Jessica Abel’s new book, Growing Gillspromises that “there is a better way.” The celebrated graphic novelist and arts educator (creator of La Perdida, Out on a Wire, and others intelligent-set comics) offers her guide to getting art done (rather than swimming in circles worrying about it (and everything else) all the time). Over years of her personal self-improvement as an anxious artist, Abel developed theories, researched the advice of successful creatives, and tested activities in online courses she developed for her fans and students and colleagues, all to get “unstuck” and, as she writes, teach yourself to:

“Focus. Finish. Move on to your next project.”

Simple enough? I’ll admit that “self-help” isn’t a shelf I often browse—not for lack of (desperate) need (obviously), but due to stubborn protection of my dysfunctional habits, and unease with authority claiming quick transformations. But I know Jessica and have for years. She’s awesome and dauntingly prolific. And, do you remember Artbabe? Jessica is the creator (not the character, she oft repeats). Across the table at countless comics conferences, she’s, to put it plainly, not some dude named Dr. Oz (cue SEO, did you scan that?) or giving off guru vibes (though she’s practicing up to be a good one in this book…). Abel knows where MUTHAs are coming from: She’s a mother. Her two kiddos were some of the first I saw showing up at indie comics shows as women began to emerge more presently in the scene (always there, but better recognized since the 90s). While she and her spouse, Matt Madden, were stellar series editors of The Best American Comics for many years, their babies grew up in New York and France, making them also the kind of parents you wish you could hang out with all the time (but you figure they’re busy).

She spared some time for a Skype call, though, so we could talk Growing Gills. Read on for our conversation. If you want to learn (to live!) her system, you’ve got to get the book. But here’s some soothing quotes:

The key insight you will internalize is that your actions are your own. You can take control over your behavior, so that when you decide that something truly is important to you, you will actually do that thing.”

This, I want to tape up on my wall (if I can find tape beneath the paper on my desk):

“Promises feel urgent, so they end up taking precedence over dreams, which are merely important. You do the daily necessary bits of stuff, you tackle the urgent as best you can, but you never arrive at doing the things that are truly important. Here’s a quickie activity that might just change your life: Don’t say the word “busy” for the next month.”

OK? Let’s do it… Dive in.

Meg Lemke

 

MUTHA: Did you write this book “for yourself?” How did you start Growing Gills?

JESSICA ABEL: It grew out of conversations in the Out on the Wire working group. I created a survey for members following the podcast, which is about creating a narrative. I asked, “What do you need?” and I thought they’d say things like, “a storytelling group,” or “feedback on my next project.” Instead I heard, “I’m paralyzed by anxiety and procrastination” – on and on, an outpouring. I realized, I know this problem, I have worked on it for myself, and I can help.

Since then, I have learned an enormous amount from my students in the courses I’ve offered on this subject. That’s always true when you teach, so it’s not a surprise phenomenon, but it was a surprise just how much I learned. My own ideas and approach have evolved, as I’ve actively workshopped these topics. This book is the outcome.

MUTHA: Growing Gills is long—which is a daring move. Many self-help books are purposefully slim, so people don’t feel daunted to approach the task.

JESSICA ABEL: There’s 19 chapters, 23 activities, it’s big. When I read it through again at the end, there was some repetition. But also, it’s helpful to readers to hear key principles more than once and in different contexts.

======

▶ **Exercise details**
List every real person mentioned by name in the article about Growing Gills. These rows have no connection to the article about Growing Gills.

[Target pointing data]
======

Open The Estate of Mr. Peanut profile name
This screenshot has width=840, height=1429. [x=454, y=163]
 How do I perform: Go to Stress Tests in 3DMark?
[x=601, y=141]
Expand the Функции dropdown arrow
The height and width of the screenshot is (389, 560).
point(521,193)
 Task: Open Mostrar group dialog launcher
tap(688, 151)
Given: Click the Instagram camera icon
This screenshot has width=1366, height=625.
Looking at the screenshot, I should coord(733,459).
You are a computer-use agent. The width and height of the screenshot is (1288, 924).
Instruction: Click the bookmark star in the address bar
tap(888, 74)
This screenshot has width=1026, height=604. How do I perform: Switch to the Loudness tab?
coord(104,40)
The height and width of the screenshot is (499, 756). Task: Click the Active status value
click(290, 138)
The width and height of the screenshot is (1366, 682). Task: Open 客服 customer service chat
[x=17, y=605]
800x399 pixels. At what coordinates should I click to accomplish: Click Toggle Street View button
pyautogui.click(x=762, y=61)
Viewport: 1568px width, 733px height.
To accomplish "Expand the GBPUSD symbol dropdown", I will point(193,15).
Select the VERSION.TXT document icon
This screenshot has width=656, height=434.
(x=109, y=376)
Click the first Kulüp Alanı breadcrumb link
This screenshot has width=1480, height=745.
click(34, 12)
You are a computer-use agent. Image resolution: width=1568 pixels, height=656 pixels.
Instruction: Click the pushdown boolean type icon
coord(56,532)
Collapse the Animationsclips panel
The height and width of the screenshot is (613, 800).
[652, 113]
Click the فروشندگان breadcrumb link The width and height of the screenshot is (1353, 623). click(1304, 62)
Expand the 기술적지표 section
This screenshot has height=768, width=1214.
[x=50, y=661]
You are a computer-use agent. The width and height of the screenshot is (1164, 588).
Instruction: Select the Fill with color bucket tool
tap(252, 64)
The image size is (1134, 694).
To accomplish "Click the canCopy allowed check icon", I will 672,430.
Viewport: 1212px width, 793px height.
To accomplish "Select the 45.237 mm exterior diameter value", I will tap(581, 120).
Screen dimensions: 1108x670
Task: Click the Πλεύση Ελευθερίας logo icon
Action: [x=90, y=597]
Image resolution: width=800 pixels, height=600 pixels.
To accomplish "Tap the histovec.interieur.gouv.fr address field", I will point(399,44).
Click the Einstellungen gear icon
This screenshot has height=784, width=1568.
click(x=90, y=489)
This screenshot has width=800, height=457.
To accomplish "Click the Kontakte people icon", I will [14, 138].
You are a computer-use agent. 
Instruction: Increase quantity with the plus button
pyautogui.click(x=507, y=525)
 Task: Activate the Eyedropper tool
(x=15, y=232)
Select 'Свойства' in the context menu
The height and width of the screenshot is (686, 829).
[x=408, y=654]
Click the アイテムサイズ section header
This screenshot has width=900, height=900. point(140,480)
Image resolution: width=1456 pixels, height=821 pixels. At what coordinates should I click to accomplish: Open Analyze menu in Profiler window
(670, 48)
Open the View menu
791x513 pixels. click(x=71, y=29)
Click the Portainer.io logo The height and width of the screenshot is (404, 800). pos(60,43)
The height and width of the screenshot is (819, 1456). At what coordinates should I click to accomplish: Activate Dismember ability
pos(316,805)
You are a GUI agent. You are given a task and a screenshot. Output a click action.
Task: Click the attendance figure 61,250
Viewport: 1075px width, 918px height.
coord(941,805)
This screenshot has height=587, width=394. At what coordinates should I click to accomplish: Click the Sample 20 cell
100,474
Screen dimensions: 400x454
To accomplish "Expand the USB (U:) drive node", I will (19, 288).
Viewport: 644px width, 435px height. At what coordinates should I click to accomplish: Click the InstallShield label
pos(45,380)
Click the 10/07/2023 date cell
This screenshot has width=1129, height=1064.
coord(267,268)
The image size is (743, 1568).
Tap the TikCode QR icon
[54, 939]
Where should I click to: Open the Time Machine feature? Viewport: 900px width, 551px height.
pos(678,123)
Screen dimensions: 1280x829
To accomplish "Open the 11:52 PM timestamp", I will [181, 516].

======

▶ **Full answer**
Jessica Abel, Dr. Oz, Matt Madden, Meg Lemke